→ **Work request**
Each line from the one holding "Task: Open the context7.com website link" through the end of the records should be returned exactly, while pictures are skipped.

(Records contained in a dataset)
---

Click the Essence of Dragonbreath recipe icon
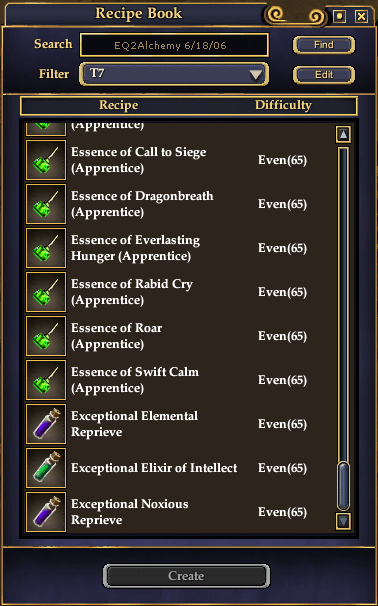Viewport: 378px width, 606px height. coord(46,204)
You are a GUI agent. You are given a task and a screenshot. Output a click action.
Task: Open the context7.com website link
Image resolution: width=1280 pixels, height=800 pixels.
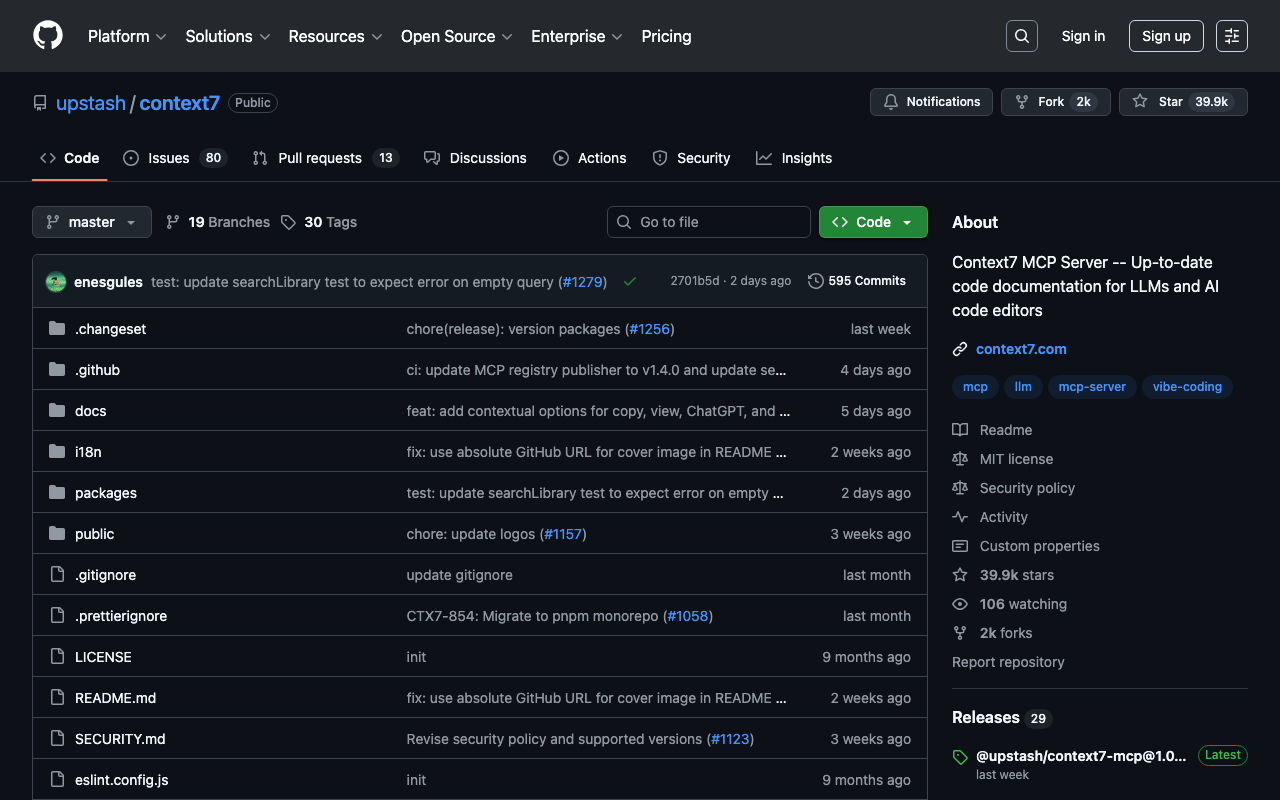(x=1021, y=349)
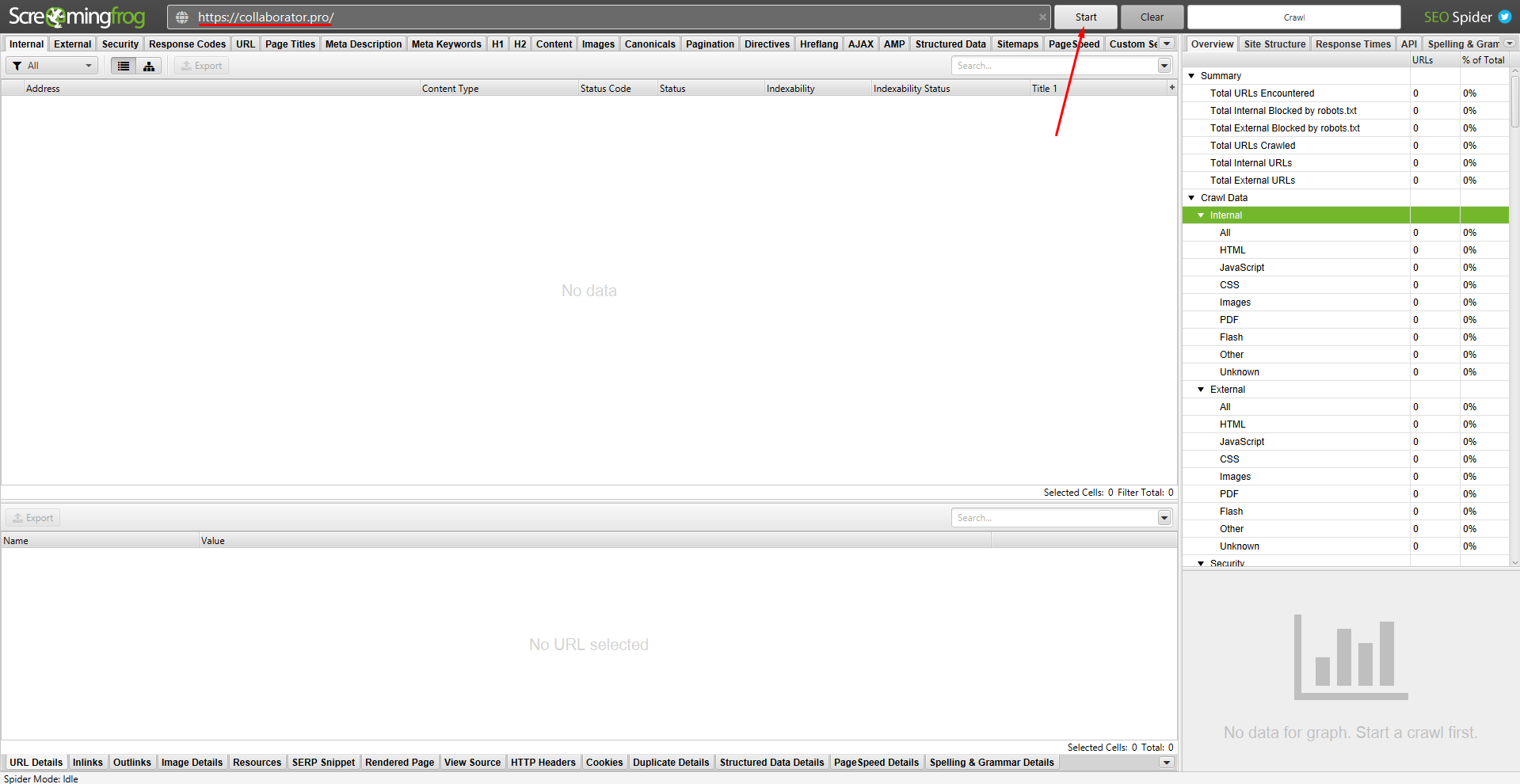Click the Screaming Frog logo
1520x784 pixels.
77,17
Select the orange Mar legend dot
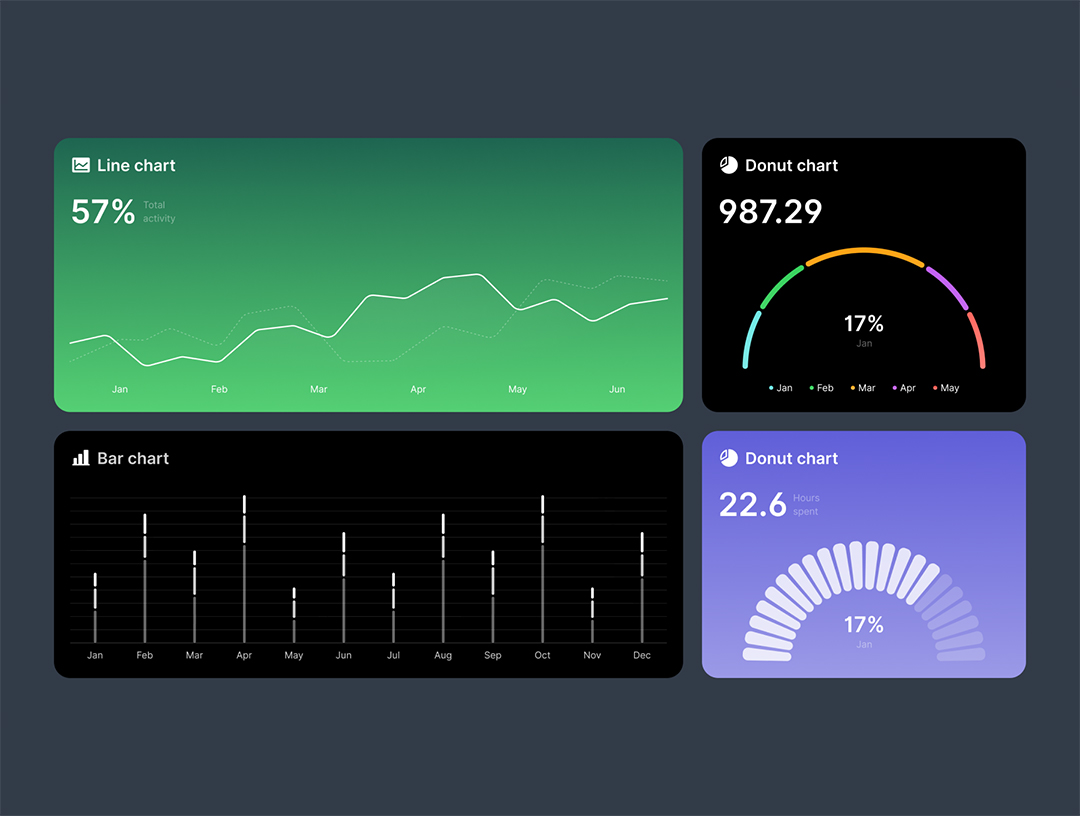This screenshot has width=1080, height=816. (853, 388)
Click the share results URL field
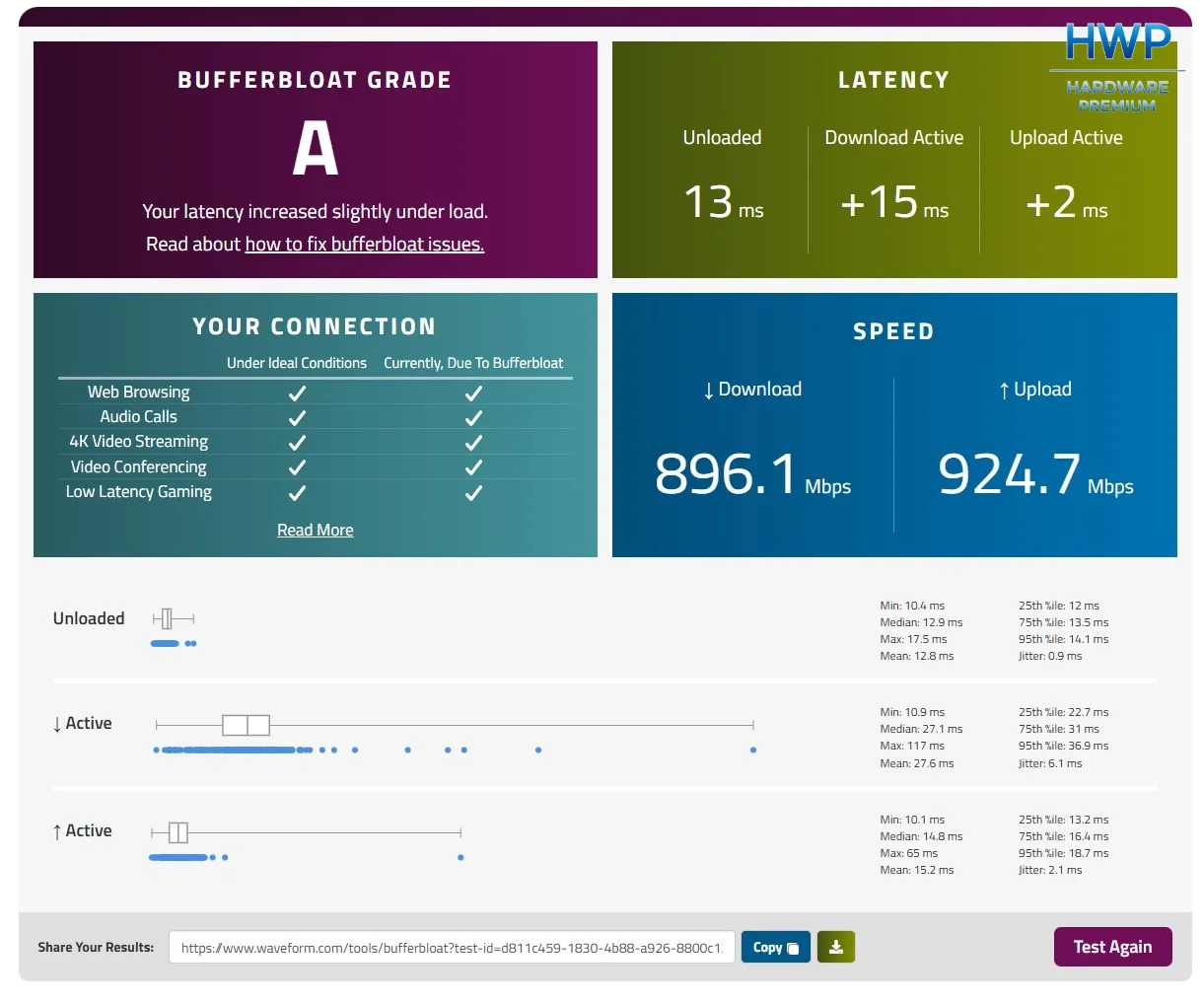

---

→ **Your solution**
Task: Open the context7.com website link
Image resolution: width=1280 pixels, height=800 pixels.
(x=1021, y=349)
Click the Screaming Frog logo
1520x784 pixels.
77,17
Select the orange Mar legend dot
This screenshot has width=1080, height=816. (853, 388)
Click the share results URL field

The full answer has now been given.